9 stycznia 2012, 18:12
"Awake" wciąż nie ma daty premiery. Nie wiadomo, czy w ogóle go puszczą. Ale wciąż go kręcą. Czy dobrze się zapowiada? Sprawdźcie, co mówią twórcy.
"Awake" wciąż nie ma daty premiery. Nie wiadomo, czy w ogóle go puszczą. Ale wciąż go kręcą. Czy dobrze się zapowiada? Sprawdźcie, co mówią twórcy.
"Awake" wciąż nie ma pewnej daty premiery. Mówi się o tym, że może pojawi się na ekranach telewizorów już w marcu, ale gwarancji ze strony NBC nie ma. Mimo to prace nad serialem trwają nadal.

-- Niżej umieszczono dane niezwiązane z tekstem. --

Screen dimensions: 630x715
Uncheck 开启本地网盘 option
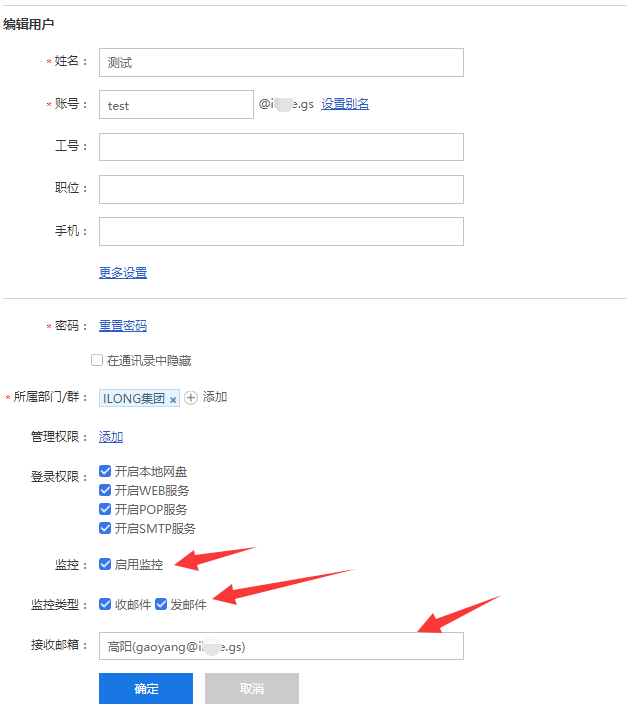pyautogui.click(x=105, y=471)
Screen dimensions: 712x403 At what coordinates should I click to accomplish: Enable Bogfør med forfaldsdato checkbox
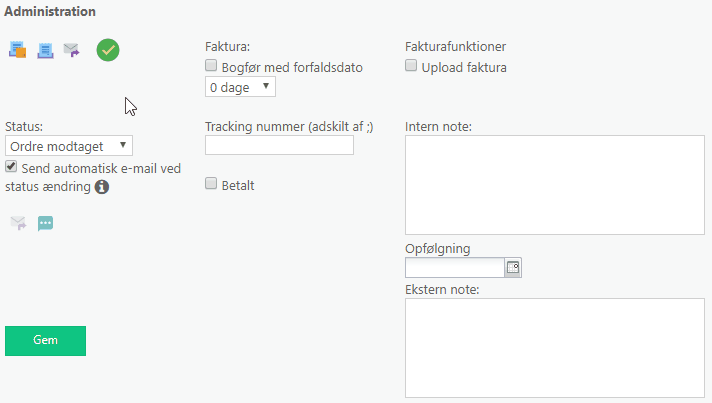point(211,67)
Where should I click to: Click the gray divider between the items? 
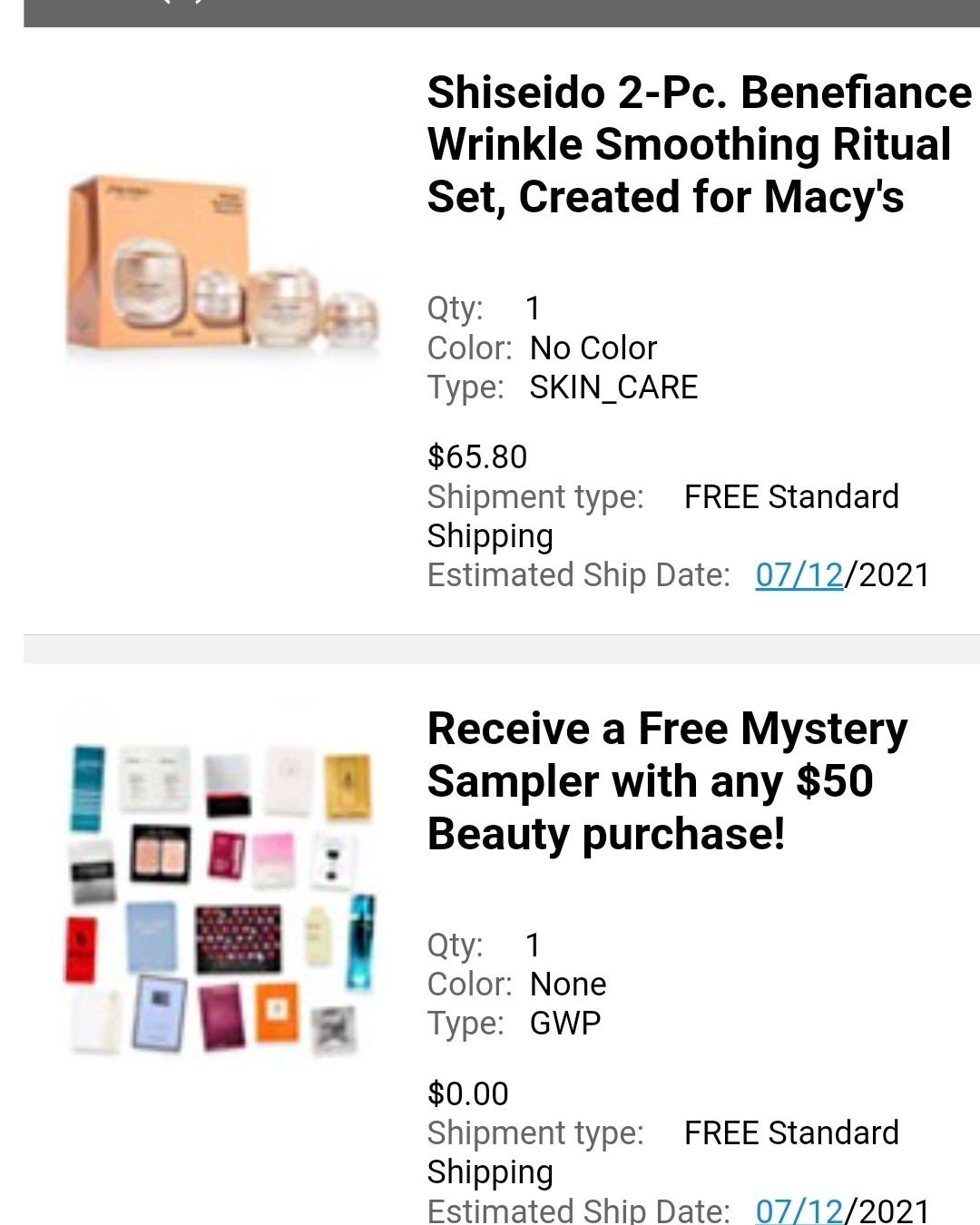(x=502, y=649)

Serial ma opowiadać o detektywie Michaelu Brittenie (Jason Isaac) żyjącym w dwóch równoległych światach. W jednym wypadek samochodowy przeżyła jego żona, w drugim syn. W obu chodzi na terapię i terapeuta w każdym z nich przekonuje go, że ten drugi świat jest nieprawdziwy.
Jeden z twórców serialu, Kyle Killen, twierdzi, że dzięki temu serial jest unikalny i ma około 100 możliwych zakończeń. Z pewnością, taki punkt wyjścia fabuły, oferuje olbrzymie możliwości dla scenarzystów, ale również dla widzów. Pod warunkiem, że się nie pogubią.
Czy coś z tego wyniknie? Cóż, być może przekonamy się już za parę miesięcy.